Still from The Chase

1946 / 86 min / b/w
Dir. Arthur Ripley / Scr. Philip Yordan
Cast: Robert Cummings, Michele Morgan, Peter Lorre
Adapted from The Black Path of Fear (1944)
35mm print courtesy of the UCLA Film & Television Archive. Restoration funding provided by The Film Foundation and the Franco-American Cultural Fund.

This screening was part of The Second Annual Dr. Saul and Dorothy Kit Film Noir Festival
Into the Night: Cornell Woolrich and Film Noir

In 1946, film critics didn’t quite know what to make of The Chase. “Its highly improbable plot has the eerie sensation of a bad dream,” wrote Life magazine. It is a work “more confusing than suspenseful,” wrote the New York Times. It reveals how far “narrative innovation could go in the 1940s,” observes David Bordwell in a more recent reassessment. All of which is true: The film’s dream-logic structure recalls not its peers, but the surrealist noir of Mulholland Drive (2001) made more than 50 years later. To date, the film is loved by those committed to the avant-garde. Experimental director Guy Maddin recorded a commentary track for The Chase’s Blu-ray, where he likened the film to the works of David Lynch.

Short task: Reproduce the program notes on The Chase in full, word for word. You will not need the listing that comes after this text.

Record list:
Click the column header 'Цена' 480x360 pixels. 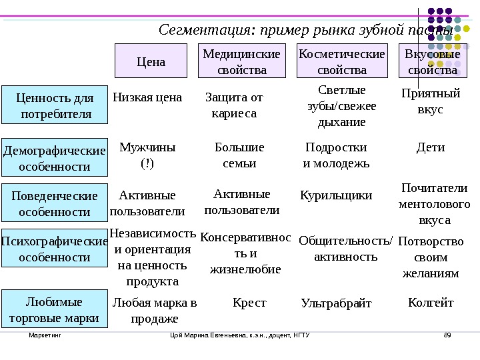(151, 61)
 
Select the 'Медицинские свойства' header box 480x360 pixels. (241, 61)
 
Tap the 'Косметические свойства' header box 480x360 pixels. (342, 61)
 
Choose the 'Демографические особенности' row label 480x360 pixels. (55, 158)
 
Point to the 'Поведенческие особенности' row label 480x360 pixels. (55, 203)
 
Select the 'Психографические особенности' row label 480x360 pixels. (55, 249)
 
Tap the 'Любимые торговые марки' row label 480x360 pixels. (55, 310)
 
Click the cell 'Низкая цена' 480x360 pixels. (147, 97)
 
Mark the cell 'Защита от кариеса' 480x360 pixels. (233, 105)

Final result:
Still from The Chase

1946 / 86 min / b/w
Dir. Arthur Ripley / Scr. Philip Yordan
Cast: Robert Cummings, Michele Morgan, Peter Lorre
Adapted from The Black Path of Fear (1944)
35mm print courtesy of the UCLA Film & Television Archive. Restoration funding provided by The Film Foundation and the Franco-American Cultural Fund.

This screening was part of The Second Annual Dr. Saul and Dorothy Kit Film Noir Festival
Into the Night: Cornell Woolrich and Film Noir

In 1946, film critics didn’t quite know what to make of The Chase. “Its highly improbable plot has the eerie sensation of a bad dream,” wrote Life magazine. It is a work “more confusing than suspenseful,” wrote the New York Times. It reveals how far “narrative innovation could go in the 1940s,” observes David Bordwell in a more recent reassessment. All of which is true: The film’s dream-logic structure recalls not its peers, but the surrealist noir of Mulholland Drive (2001) made more than 50 years later. To date, the film is loved by those committed to the avant-garde. Experimental director Guy Maddin recorded a commentary track for The Chase’s Blu-ray, where he likened the film to the works of David Lynch.